* **Description of the task**:
Reproduce everything from the line containing "At what coordinates should I click to accomplish: Open the Tryb" down to the end of the items, requests included, and shift every coordinate in the answers by -118.

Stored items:
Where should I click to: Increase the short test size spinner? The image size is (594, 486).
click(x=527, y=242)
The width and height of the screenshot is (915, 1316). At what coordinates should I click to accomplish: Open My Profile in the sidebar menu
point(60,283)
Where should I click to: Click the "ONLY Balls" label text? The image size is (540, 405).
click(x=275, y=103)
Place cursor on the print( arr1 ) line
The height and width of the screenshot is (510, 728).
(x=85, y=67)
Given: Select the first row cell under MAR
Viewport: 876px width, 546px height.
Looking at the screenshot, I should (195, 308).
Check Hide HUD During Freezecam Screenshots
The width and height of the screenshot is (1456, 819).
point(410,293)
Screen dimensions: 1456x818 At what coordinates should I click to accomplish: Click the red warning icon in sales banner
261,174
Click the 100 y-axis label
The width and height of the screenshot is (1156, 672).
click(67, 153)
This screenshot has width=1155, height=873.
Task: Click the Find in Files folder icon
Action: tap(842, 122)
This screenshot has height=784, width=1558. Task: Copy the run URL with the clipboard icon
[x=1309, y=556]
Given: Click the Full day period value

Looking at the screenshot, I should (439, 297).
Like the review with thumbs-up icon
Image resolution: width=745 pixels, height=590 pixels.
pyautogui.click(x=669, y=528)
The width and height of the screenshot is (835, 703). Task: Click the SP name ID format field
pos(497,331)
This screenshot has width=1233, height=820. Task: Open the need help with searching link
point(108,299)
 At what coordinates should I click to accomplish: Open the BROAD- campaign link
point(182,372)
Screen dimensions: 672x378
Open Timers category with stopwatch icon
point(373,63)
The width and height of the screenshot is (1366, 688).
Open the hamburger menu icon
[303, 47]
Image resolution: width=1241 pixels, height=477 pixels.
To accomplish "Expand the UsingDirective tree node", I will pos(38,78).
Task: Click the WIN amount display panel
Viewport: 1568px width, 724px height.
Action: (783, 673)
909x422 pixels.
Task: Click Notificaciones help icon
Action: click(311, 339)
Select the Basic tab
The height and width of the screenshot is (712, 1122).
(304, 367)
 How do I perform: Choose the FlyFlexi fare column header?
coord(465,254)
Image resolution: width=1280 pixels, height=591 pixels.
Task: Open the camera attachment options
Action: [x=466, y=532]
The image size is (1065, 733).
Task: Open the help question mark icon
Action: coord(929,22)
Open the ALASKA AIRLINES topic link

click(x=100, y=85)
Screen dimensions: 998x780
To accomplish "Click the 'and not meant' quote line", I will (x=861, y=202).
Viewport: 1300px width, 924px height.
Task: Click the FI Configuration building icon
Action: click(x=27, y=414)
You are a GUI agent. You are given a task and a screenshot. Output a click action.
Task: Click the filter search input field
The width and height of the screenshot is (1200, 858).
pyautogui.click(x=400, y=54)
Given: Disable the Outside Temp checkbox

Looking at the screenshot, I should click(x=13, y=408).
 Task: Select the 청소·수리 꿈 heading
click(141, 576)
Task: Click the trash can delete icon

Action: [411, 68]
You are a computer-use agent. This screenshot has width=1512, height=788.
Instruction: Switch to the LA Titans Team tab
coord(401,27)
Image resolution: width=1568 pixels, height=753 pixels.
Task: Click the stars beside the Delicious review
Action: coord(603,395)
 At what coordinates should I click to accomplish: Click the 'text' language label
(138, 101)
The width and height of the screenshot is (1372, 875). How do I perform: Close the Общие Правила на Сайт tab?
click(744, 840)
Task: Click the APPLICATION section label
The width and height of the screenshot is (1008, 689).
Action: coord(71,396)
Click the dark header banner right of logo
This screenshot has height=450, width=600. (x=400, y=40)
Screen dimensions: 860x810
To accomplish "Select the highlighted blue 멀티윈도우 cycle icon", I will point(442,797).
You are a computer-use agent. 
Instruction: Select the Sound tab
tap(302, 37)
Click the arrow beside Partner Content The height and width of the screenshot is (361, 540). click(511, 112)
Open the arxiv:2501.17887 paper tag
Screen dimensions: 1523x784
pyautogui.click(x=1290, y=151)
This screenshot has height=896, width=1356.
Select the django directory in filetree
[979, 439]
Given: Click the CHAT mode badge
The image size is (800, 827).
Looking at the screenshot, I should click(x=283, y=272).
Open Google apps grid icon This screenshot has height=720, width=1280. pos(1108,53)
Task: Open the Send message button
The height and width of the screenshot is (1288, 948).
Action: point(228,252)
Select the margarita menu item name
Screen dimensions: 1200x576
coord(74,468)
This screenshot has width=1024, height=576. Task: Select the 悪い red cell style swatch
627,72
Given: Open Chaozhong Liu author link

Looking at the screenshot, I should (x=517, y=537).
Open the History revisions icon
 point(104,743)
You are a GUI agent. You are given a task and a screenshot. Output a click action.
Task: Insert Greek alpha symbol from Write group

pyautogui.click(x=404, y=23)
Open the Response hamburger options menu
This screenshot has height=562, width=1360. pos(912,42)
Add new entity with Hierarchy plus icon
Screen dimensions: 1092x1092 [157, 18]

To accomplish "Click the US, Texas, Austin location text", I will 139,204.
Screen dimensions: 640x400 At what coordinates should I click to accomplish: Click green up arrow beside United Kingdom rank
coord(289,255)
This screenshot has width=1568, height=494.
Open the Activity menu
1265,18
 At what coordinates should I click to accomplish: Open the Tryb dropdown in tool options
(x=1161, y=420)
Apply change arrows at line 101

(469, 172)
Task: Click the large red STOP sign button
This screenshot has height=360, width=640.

* **Answer to the exercise**:
 At what coordinates should I click to accomplish: Open the Tryb dropdown in tool options
(x=1043, y=302)
Apply change arrows at line 101

(351, 54)
Task: Click the large red STOP sign button
This screenshot has height=360, width=640.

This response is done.